=== TASK STATEMENT ===
Repeat only the lines running from the beginning of the material through the line that contains "This screenshot has width=600, height=364.".

=== SUPPLIED MATERIAL ===

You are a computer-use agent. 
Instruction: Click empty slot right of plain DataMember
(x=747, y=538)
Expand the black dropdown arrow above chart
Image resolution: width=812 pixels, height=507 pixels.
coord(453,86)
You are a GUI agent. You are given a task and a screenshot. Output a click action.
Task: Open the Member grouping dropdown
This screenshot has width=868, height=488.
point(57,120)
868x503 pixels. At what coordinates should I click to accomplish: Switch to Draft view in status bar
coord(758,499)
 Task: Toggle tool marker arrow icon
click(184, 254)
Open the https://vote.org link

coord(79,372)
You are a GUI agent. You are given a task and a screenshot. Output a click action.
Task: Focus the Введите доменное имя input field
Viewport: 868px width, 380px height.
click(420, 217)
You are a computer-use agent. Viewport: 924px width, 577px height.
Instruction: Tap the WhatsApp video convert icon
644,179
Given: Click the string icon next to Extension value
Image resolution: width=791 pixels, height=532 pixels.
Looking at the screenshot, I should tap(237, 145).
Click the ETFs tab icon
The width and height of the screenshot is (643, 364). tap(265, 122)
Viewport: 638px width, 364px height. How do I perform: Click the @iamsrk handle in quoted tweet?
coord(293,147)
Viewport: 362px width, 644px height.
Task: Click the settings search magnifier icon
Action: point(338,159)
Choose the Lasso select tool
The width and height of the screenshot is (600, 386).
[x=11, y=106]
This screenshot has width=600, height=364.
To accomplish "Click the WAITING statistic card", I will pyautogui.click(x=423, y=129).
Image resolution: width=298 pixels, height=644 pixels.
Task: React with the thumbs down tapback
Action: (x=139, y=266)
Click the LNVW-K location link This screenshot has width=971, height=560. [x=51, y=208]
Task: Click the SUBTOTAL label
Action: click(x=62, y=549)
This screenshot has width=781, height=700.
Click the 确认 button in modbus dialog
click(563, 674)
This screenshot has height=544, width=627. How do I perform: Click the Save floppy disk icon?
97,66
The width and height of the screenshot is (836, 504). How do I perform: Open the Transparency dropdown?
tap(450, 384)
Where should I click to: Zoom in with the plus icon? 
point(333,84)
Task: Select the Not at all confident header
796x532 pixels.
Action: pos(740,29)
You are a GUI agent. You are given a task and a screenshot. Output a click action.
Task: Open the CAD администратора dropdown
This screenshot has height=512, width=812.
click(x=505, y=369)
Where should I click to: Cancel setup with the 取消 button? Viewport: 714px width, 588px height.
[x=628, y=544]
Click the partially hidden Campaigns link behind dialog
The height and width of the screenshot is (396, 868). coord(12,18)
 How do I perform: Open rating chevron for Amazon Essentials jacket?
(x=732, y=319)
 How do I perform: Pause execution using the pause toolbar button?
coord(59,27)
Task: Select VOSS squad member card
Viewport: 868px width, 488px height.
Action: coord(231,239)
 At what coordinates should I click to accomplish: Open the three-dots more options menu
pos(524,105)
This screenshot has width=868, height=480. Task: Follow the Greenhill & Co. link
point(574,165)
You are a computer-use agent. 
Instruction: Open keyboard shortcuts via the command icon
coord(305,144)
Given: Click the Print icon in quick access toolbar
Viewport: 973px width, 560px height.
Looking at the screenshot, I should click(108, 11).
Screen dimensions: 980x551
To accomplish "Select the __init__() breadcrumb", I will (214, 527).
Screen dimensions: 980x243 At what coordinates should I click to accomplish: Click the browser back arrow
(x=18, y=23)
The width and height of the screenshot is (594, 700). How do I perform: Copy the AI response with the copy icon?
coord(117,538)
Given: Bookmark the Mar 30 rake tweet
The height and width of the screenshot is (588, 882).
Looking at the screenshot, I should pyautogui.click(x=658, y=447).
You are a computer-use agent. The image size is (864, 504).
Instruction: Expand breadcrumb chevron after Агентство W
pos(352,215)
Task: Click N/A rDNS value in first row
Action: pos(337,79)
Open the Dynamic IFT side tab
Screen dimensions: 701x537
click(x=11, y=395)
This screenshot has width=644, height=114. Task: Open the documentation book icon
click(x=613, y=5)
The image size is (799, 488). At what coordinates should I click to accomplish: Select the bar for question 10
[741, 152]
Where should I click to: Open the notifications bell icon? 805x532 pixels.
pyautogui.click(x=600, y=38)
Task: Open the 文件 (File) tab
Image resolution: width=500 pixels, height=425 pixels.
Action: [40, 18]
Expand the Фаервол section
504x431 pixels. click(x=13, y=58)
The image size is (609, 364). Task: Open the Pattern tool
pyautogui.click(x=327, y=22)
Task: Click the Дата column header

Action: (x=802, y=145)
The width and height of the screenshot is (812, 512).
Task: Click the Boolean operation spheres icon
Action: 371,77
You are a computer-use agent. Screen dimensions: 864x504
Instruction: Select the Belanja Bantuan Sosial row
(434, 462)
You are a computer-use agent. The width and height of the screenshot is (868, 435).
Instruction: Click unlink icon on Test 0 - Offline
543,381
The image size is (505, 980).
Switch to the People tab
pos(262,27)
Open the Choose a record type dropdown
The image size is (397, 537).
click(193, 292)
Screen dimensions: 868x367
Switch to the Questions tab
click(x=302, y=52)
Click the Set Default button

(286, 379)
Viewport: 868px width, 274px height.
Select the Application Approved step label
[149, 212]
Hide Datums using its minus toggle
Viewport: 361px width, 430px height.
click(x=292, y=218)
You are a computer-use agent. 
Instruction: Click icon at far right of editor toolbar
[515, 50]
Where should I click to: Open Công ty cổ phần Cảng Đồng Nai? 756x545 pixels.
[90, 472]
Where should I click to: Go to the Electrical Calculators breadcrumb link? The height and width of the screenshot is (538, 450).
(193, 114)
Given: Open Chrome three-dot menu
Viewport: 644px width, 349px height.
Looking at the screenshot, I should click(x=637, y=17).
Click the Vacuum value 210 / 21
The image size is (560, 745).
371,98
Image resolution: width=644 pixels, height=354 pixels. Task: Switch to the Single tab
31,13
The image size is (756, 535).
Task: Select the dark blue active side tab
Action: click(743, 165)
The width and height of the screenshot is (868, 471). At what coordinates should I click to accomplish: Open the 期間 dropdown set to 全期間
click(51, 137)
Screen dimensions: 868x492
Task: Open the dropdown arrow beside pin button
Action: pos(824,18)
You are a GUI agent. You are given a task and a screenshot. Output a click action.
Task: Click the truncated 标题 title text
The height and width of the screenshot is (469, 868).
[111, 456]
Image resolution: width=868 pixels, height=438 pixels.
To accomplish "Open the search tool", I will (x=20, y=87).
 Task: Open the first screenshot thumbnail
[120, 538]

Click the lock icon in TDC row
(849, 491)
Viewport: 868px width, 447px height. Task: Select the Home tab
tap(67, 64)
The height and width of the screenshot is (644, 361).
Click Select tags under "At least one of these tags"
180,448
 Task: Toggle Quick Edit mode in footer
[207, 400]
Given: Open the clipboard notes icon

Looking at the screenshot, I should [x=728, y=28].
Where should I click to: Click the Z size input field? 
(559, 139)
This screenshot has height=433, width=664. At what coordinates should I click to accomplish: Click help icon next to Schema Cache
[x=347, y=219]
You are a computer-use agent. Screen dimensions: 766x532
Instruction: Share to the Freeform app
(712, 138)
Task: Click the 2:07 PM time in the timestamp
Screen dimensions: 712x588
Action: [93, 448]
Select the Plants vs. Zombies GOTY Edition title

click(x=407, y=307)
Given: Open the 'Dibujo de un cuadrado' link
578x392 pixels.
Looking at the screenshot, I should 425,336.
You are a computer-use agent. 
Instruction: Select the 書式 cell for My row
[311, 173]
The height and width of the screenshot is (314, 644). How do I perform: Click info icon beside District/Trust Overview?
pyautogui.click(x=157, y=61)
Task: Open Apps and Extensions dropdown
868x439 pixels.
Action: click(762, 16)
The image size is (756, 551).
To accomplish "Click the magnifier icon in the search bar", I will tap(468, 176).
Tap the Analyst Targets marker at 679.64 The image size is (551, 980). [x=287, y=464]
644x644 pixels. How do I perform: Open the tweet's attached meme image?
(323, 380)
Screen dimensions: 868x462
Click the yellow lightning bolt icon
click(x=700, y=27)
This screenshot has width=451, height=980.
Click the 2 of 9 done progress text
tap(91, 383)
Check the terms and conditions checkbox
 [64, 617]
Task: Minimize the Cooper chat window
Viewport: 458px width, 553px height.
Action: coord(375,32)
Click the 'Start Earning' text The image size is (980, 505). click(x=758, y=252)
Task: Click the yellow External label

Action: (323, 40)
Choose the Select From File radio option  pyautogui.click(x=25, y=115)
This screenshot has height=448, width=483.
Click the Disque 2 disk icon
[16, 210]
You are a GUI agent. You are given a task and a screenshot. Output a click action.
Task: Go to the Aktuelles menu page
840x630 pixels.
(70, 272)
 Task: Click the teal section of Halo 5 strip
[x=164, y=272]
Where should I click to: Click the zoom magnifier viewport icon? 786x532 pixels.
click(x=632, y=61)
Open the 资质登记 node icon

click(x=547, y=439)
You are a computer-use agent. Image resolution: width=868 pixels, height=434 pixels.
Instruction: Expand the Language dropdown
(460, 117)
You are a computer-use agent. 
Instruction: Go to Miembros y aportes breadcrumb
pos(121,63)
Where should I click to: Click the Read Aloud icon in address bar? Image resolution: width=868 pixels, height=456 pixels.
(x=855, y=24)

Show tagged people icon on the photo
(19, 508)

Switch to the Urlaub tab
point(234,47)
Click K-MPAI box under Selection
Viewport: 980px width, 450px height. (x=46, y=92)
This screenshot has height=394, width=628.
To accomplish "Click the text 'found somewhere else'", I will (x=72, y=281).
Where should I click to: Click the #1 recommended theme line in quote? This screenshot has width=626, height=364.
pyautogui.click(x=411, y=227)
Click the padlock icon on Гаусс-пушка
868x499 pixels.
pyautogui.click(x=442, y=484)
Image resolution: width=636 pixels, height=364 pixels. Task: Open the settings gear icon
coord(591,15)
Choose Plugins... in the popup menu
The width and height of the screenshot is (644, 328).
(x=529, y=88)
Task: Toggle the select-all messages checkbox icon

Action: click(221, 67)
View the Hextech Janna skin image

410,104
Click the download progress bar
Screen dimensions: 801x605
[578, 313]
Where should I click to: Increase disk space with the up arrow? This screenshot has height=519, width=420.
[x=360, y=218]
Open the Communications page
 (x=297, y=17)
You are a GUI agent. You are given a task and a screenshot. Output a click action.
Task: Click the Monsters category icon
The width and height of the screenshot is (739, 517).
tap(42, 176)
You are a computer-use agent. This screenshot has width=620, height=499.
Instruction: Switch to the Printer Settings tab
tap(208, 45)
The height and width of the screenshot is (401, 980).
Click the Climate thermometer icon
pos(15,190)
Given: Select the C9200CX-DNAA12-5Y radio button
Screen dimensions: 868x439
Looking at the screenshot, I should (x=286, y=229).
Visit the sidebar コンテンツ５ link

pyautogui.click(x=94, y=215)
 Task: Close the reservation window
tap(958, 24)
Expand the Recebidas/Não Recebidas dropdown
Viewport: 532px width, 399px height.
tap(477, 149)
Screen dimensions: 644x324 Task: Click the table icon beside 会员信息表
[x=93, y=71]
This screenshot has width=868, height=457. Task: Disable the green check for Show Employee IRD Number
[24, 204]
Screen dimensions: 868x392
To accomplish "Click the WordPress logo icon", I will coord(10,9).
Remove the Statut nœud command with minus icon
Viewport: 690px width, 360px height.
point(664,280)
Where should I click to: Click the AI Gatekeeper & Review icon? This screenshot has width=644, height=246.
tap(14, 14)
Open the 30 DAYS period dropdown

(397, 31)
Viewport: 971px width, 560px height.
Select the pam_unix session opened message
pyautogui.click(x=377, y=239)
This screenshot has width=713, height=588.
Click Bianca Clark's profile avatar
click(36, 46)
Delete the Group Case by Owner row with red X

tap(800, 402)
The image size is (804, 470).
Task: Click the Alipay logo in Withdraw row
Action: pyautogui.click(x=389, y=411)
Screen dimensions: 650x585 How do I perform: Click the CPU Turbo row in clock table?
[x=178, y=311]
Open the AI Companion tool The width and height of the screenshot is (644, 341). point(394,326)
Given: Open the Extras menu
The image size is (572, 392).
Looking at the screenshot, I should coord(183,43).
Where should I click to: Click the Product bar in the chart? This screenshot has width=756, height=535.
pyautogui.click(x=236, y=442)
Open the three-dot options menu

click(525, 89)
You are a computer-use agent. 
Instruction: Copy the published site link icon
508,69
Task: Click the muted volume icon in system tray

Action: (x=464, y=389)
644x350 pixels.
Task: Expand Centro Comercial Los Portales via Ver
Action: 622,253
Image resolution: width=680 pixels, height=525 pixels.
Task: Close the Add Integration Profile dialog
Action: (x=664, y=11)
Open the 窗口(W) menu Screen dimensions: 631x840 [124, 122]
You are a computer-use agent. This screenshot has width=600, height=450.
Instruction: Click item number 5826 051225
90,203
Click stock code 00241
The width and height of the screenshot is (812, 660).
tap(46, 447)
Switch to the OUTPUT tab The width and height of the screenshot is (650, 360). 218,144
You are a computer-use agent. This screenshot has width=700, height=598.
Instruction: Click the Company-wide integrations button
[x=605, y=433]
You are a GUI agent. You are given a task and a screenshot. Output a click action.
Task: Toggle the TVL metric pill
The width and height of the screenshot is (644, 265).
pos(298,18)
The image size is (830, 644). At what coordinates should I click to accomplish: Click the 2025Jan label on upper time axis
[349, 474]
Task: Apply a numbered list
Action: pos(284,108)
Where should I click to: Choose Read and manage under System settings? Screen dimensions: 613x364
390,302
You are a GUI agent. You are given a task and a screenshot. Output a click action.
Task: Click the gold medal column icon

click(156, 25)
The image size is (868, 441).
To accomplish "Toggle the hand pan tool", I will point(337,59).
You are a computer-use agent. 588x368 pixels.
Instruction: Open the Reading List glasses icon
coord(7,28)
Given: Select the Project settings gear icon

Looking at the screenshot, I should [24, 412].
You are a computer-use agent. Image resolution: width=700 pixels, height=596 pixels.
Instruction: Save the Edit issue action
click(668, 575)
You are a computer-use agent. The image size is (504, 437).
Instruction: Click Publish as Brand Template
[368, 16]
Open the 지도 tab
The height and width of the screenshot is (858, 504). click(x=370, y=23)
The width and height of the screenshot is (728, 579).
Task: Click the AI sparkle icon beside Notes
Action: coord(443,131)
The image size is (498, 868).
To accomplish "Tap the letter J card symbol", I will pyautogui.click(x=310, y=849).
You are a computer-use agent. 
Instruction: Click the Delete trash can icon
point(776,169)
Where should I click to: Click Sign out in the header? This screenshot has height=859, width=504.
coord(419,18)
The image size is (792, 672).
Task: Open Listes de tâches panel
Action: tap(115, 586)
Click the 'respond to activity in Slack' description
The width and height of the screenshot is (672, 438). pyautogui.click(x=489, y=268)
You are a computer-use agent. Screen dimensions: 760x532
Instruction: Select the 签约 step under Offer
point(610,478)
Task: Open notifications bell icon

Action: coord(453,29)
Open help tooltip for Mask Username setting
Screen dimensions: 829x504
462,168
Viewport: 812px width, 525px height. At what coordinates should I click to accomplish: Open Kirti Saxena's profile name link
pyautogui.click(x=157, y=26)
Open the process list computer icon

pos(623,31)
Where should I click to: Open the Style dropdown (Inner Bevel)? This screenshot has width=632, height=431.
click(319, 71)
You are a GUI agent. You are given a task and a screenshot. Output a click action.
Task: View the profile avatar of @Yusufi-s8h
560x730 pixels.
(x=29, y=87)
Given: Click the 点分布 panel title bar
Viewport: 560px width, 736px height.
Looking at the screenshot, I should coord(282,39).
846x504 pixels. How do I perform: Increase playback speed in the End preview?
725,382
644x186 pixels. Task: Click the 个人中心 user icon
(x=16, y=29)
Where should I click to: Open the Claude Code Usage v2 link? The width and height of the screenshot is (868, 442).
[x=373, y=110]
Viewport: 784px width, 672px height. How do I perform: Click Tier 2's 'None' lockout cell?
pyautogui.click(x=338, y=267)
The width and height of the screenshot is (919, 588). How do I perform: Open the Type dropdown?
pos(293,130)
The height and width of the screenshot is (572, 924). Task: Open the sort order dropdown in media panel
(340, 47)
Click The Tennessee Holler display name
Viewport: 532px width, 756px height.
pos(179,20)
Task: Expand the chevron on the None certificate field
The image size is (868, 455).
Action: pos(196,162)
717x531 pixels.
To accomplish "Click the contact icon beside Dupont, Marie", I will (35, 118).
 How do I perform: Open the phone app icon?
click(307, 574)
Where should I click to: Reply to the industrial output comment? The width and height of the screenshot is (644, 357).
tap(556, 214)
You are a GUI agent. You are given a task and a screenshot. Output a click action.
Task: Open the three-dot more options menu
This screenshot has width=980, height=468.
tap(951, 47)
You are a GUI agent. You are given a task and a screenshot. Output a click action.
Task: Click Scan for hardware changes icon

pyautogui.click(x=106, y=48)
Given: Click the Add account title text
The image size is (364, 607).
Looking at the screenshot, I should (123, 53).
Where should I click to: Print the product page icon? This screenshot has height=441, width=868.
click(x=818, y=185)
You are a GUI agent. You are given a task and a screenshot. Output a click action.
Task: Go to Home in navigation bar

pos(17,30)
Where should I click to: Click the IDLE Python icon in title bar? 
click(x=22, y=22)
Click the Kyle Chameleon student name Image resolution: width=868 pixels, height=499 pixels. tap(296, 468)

=== TASK OUTPUT ===
You are a computer-use agent. 
Instruction: Click empty slot right of plain DataMember
(x=747, y=538)
Expand the black dropdown arrow above chart
Image resolution: width=812 pixels, height=507 pixels.
coord(453,86)
You are a GUI agent. You are given a task and a screenshot. Output a click action.
Task: Open the Member grouping dropdown
This screenshot has width=868, height=488.
point(57,120)
868x503 pixels. At what coordinates should I click to accomplish: Switch to Draft view in status bar
coord(758,499)
 Task: Toggle tool marker arrow icon
click(184, 254)
Open the https://vote.org link

coord(79,372)
You are a GUI agent. You are given a task and a screenshot. Output a click action.
Task: Focus the Введите доменное имя input field
Viewport: 868px width, 380px height.
click(420, 217)
You are a computer-use agent. Viewport: 924px width, 577px height.
Instruction: Tap the WhatsApp video convert icon
644,179
Given: Click the string icon next to Extension value
Image resolution: width=791 pixels, height=532 pixels.
Looking at the screenshot, I should tap(237, 145).
Click the ETFs tab icon
The width and height of the screenshot is (643, 364). tap(265, 122)
Viewport: 638px width, 364px height. How do I perform: Click the @iamsrk handle in quoted tweet?
coord(293,147)
Viewport: 362px width, 644px height.
Task: Click the settings search magnifier icon
Action: point(338,159)
Choose the Lasso select tool
The width and height of the screenshot is (600, 386).
[x=11, y=106]
This screenshot has width=600, height=364.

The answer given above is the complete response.